What made it even more spectacular was the fact that this magnificent multicoloured mucus marathon was being generated by the fruit of my loins.

If the whales had decided to pick that precise moment, to jump out of the water and have a giant whale orgy, nobody would have noticed as everyone on board, including the staff, were completely transfixed on Tyler’s regurgitating abilities, waiting in eager anticipation for his head to start rotating and his body to levitate.

What was even more incredible was the precision with which he managed to direct his streams of stomach soup, practically missing the floor entirely he landed the vast majority on our 1 week old camera and the remainder on the sleeves of my new fleece.

So thankfully we didn’t see any whales on that voyage because if we did the mere thought of lifting my vomit drenched arm towards my vomit splattered face so that I could peer through the vomit encrusted camera is a little too much for my stomach to handle.

So you can imagine the look I gave to the guy on the way out who very gingerly handed me a free return trip for the following day!

On the bright side if we had returned Tyler would have lost enough of his body mass that we could have probably taken him as carry on hand luggage and saved ourselves a fortune on the flight to New Zealand.

We have done a little over 20,000 kms around Australia and still haven’t seen hardly anything, so as I am writing this from my seat on the plane to New Zealand, I feel a mixture of regret, relief and sadness.

I regret not having been more organised, for not having rented a 4x4 to go further into the heart of the country, for not having planned our visit in advance to ensure that we were in season for everything that we wanted to do and for not having more money to really be able to experience everything the country has to offer.

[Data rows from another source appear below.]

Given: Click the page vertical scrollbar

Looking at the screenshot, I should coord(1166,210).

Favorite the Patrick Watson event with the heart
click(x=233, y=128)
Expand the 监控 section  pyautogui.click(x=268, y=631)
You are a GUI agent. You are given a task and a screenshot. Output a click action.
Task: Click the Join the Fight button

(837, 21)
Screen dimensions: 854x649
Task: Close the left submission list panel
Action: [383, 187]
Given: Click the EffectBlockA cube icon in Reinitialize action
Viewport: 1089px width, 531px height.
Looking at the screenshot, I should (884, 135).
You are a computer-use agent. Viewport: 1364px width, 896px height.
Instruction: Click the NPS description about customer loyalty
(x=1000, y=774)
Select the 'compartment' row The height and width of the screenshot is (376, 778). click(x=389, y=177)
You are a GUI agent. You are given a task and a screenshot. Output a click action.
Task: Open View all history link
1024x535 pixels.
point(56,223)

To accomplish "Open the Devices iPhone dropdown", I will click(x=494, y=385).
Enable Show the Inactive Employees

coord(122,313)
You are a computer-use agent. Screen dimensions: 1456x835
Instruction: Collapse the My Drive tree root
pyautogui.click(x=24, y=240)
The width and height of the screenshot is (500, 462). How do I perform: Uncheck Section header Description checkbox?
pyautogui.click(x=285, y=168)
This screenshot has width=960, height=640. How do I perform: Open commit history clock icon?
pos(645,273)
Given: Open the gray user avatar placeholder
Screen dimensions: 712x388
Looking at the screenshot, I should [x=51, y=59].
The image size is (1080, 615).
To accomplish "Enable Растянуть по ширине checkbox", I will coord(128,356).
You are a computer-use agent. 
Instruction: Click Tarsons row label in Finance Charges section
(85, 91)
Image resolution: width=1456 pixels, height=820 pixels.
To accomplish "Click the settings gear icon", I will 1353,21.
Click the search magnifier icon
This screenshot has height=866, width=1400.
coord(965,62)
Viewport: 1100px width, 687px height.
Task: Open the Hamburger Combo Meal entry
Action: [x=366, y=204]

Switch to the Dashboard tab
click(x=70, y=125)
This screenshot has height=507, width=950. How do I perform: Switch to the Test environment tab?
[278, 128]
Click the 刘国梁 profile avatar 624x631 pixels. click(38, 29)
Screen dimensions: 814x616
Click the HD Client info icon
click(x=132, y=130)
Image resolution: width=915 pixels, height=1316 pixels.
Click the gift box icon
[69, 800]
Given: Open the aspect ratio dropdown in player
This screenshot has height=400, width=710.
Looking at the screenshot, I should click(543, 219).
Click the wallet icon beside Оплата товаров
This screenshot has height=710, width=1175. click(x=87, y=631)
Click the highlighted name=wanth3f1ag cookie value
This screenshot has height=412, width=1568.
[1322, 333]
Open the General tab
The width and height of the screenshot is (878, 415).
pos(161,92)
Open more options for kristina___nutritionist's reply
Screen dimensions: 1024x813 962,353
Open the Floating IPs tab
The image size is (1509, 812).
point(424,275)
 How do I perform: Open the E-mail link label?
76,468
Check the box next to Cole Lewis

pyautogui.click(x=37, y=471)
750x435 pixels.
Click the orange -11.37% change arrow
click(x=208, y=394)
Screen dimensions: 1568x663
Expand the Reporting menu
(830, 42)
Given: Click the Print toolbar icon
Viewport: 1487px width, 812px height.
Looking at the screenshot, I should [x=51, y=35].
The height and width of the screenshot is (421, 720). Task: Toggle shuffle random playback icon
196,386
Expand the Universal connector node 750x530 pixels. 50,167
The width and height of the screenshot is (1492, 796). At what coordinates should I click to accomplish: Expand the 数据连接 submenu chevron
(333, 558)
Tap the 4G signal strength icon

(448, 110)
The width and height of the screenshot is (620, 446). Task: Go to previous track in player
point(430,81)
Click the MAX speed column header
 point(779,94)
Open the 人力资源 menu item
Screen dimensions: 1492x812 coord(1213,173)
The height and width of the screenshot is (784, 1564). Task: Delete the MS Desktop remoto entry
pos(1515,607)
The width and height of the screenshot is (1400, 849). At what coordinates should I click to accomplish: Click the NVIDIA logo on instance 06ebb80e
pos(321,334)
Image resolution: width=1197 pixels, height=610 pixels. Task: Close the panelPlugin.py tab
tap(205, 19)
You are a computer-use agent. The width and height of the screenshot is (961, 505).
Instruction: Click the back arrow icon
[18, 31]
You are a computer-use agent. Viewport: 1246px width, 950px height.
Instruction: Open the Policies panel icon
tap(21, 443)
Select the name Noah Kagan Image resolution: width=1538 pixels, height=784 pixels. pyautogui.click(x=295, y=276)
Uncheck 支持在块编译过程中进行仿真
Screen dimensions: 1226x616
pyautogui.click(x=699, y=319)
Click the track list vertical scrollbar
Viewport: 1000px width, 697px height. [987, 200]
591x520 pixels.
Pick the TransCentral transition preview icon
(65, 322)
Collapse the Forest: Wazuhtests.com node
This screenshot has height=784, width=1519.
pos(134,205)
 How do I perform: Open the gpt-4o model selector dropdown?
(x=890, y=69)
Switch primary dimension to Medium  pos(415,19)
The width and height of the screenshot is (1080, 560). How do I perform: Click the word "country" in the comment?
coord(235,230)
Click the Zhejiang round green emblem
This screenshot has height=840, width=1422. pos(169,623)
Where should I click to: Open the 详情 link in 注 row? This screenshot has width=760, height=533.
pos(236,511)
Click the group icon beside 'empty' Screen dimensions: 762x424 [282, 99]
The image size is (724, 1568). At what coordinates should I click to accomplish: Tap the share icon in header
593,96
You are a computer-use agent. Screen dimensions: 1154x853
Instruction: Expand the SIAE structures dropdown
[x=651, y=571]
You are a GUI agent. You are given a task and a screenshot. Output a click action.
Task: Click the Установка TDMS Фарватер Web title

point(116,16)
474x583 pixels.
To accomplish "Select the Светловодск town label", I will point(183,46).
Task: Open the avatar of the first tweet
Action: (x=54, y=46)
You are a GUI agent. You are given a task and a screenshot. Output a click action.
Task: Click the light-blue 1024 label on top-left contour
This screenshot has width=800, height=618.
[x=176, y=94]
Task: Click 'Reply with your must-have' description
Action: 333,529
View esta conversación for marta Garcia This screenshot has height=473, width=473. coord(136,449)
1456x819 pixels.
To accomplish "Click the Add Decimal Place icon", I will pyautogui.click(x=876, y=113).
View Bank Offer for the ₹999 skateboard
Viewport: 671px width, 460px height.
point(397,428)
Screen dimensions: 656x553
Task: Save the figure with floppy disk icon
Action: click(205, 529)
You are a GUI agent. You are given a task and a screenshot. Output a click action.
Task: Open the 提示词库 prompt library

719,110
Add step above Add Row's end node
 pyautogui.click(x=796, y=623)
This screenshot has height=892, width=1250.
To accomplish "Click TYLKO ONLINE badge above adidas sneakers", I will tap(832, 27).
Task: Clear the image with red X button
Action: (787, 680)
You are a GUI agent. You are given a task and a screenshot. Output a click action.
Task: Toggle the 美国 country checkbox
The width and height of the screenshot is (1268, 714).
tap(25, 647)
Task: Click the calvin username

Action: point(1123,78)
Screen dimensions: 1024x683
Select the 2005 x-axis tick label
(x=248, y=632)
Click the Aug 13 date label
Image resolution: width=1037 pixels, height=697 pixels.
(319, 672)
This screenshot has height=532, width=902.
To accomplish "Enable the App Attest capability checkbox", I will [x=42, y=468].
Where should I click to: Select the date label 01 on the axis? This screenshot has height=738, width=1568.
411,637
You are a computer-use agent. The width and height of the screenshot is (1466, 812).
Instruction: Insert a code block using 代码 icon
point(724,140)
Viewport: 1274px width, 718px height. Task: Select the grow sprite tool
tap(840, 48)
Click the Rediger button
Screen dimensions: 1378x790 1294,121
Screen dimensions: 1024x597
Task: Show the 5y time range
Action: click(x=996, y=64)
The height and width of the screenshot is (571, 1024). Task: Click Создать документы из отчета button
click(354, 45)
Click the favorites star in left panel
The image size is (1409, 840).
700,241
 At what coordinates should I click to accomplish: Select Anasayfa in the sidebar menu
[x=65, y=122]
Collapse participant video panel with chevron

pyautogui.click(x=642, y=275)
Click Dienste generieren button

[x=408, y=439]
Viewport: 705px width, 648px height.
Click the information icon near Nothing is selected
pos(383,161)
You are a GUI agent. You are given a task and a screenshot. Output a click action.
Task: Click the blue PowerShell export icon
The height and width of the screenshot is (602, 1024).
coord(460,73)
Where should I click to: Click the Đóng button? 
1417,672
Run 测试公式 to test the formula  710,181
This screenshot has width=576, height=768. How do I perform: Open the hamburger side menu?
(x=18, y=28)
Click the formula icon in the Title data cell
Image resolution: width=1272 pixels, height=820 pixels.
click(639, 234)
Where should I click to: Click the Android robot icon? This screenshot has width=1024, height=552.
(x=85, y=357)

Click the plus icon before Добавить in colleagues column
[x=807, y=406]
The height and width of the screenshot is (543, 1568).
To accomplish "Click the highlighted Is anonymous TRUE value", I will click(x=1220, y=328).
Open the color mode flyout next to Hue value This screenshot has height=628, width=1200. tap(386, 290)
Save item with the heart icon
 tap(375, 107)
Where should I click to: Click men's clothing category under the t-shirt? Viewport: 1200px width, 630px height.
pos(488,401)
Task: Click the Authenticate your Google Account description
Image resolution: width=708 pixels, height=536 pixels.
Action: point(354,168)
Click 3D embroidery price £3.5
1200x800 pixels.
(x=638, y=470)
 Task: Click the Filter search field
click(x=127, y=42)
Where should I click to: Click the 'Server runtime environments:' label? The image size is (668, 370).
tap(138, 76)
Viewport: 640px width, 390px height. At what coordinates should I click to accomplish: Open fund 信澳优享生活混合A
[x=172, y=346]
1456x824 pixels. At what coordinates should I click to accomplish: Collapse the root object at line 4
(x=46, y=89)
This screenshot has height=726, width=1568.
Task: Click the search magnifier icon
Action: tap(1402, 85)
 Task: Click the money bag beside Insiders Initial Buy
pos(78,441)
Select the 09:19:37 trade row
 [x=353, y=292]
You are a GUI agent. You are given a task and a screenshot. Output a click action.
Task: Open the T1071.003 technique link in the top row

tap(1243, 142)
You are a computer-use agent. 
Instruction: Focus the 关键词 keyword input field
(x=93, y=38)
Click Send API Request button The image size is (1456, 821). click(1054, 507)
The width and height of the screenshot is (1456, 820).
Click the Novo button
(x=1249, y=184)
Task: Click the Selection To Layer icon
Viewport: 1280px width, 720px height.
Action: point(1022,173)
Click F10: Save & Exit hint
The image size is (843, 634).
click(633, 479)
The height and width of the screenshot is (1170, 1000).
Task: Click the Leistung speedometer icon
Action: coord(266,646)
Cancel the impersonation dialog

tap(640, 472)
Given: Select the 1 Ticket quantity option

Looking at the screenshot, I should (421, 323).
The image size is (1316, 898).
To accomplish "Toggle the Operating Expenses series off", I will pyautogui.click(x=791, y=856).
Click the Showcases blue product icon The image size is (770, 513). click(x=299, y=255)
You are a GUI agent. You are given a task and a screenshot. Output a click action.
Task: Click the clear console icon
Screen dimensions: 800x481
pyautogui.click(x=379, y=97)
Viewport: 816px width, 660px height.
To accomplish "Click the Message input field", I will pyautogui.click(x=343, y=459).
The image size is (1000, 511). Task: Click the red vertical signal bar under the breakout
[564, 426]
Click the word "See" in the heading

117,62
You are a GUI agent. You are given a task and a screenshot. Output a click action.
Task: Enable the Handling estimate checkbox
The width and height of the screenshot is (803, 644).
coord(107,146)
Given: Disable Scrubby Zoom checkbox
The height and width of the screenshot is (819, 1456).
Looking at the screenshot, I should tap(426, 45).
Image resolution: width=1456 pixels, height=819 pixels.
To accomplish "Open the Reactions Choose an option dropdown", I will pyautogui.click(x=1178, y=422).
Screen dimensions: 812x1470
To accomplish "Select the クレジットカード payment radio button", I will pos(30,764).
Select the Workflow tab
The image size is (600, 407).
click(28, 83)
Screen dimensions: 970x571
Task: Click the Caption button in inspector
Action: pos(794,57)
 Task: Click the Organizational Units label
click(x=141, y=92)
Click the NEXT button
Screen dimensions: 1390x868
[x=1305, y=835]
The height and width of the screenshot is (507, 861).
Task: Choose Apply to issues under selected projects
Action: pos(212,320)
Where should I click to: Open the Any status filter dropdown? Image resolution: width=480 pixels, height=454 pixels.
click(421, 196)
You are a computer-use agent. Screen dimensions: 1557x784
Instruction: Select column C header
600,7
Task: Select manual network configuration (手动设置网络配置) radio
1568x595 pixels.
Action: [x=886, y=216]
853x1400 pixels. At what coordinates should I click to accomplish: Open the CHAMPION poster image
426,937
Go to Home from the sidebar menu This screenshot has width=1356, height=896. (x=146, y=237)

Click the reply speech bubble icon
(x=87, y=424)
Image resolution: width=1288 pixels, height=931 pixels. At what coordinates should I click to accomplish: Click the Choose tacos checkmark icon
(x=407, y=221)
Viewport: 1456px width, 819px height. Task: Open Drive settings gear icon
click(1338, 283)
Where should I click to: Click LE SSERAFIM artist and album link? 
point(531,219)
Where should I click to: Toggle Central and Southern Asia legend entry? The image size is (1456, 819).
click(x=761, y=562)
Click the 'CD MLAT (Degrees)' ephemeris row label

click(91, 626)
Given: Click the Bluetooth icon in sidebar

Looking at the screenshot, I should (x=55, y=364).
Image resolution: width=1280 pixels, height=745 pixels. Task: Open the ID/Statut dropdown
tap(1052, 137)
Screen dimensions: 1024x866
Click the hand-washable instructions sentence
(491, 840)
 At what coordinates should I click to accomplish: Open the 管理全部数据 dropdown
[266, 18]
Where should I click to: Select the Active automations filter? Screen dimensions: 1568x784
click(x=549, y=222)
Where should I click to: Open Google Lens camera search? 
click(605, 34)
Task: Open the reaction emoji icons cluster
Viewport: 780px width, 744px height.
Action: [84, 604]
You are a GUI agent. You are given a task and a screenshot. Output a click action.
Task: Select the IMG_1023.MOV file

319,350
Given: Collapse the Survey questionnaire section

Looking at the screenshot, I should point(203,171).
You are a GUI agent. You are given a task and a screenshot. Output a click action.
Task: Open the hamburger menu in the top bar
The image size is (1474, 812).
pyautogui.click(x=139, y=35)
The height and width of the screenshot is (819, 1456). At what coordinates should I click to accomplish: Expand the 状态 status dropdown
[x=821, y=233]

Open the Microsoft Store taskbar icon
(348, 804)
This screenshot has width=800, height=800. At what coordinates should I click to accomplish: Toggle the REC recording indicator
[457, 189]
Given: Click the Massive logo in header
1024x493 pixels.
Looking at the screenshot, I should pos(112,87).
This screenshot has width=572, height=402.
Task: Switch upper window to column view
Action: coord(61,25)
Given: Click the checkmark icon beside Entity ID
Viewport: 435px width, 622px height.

I am relieved that in a country where everything is trying to kill you from its tiniest wildlife right through to the pedestrian crossings that change to red as soon as you step foot on the road and force you to sprint across to avoid carnage, we somehow managed to survive it all.

But most of all I am genuinely quite sad to be leaving, if it weren’t for the dollar being so high I am sure that we would have probably stayed a fair bit longer and I am certain that one day we will be back and hopefully this time far more organised!